Page 1 of 1

Object Creation Question

Posted: Sat Aug 20, 2005 4:27 am
by Ree
When will I want to use

Code: Select all

$object = new Object();
and when

Code: Select all

$object = &new Object();
?

In the examples/articles related to OOP I find the second case more often. Would like someone to explain me this. I do undertand what a reference is, but I don't understand why would I want to initially create a reference to a new class instance. So far, I've always used

Code: Select all

$object = new Object();

Posted: Sat Aug 20, 2005 8:47 am
by feyd
in some instances (versions) of php, the object is copied to the variable, not automatically referenced. The ampersand explicitly tells PHP to store and use the reference. At least, that's what I've read in various locations.. I do it because I think it's good practice, and if php was going to use the reference anyways, it doesn't really hurt anything :)

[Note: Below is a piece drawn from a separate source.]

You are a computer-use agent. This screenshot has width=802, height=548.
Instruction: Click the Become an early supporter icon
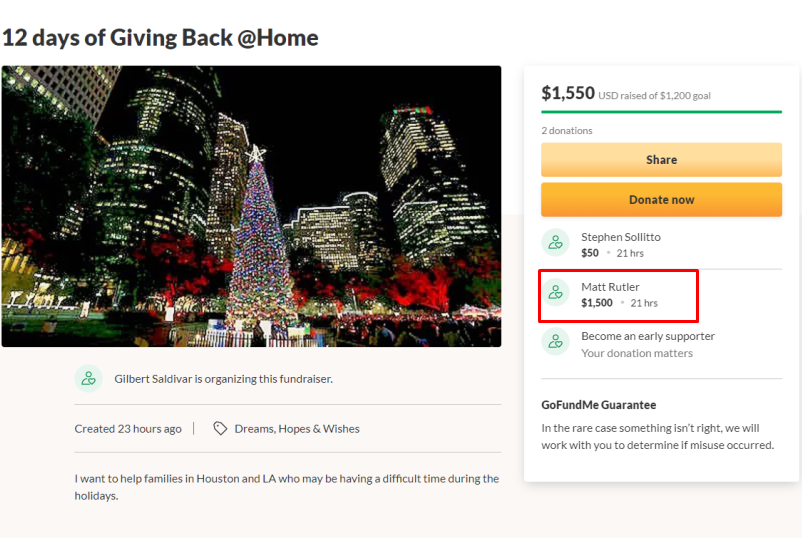[555, 342]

Posted: Sat Aug 20, 2005 2:40 pm
by Ree
Well I don't get it...

If I want an object, I use $object = new Object(). That means that I just got a new instance of the class Object in the variable $object, in short I just got an object. If I want to create a reference to that object, I could then do $ref = &$object, so in this case I would have the object itself ($object) and the reference to it ($ref).

Now where does $object = &new Object() come to play? Why do I need it at all? I even don't understand exactly what that means. If $object is a reference, then... what is it reference to? How can I access the thing which $object is the reference to? And overall, what's wrong with $object = new Object()?

Tricky stuff. :?

Posted: Sat Aug 20, 2005 5:55 pm
by feyd
here's an illustration:

Code: Select all

<?php

class foo
{
  function foo()
  {
    $this->bar();
  }

  function bar()
  {
    $this->{'a'.mt_rand()} = time();
  }
}

$foo = $bar =& new foo();
var_export($bar === $foo);
echo "\n\n\$bar\n";
$bar->bar();
print_r($bar);
echo "\n\n\$foo\n";
print_r($foo);
echo "\n";
var_export($bar === $foo);

?>
php 5.0.4

Code: Select all

true

$bar
foo Object
(
    [a1582282270] => 1124578478
    [a2134674650] => 1124578478
)


$foo
foo Object
(
    [a1582282270] => 1124578478
    [a2134674650] => 1124578478
)

true
php 4.3.8

Code: Select all

true

$bar
foo Object
(
    [a1438208314] => 1124578417
    [a780000713] => 1124578417
)


$foo
foo Object
(
    [a1438208314] => 1124578417
)

false

Posted: Sat Aug 20, 2005 9:18 pm
by raghavan20
object = &new Object();
The use of &, the reference operator might look quite strange to guys who have come from C++ and other OO langs as it appeared to me first.
It happens like this,
when you say new Object();, a memory block is allocated with a starting memory location and usually the object, object here is given the physical name for the memory location or atleast it points to that location.
As you may infer from feyd, the object gets created and a copy of that object is made and allocated when object - new Object();
when you use &new Object(), I think no copy of the object is made instead the first created object is used.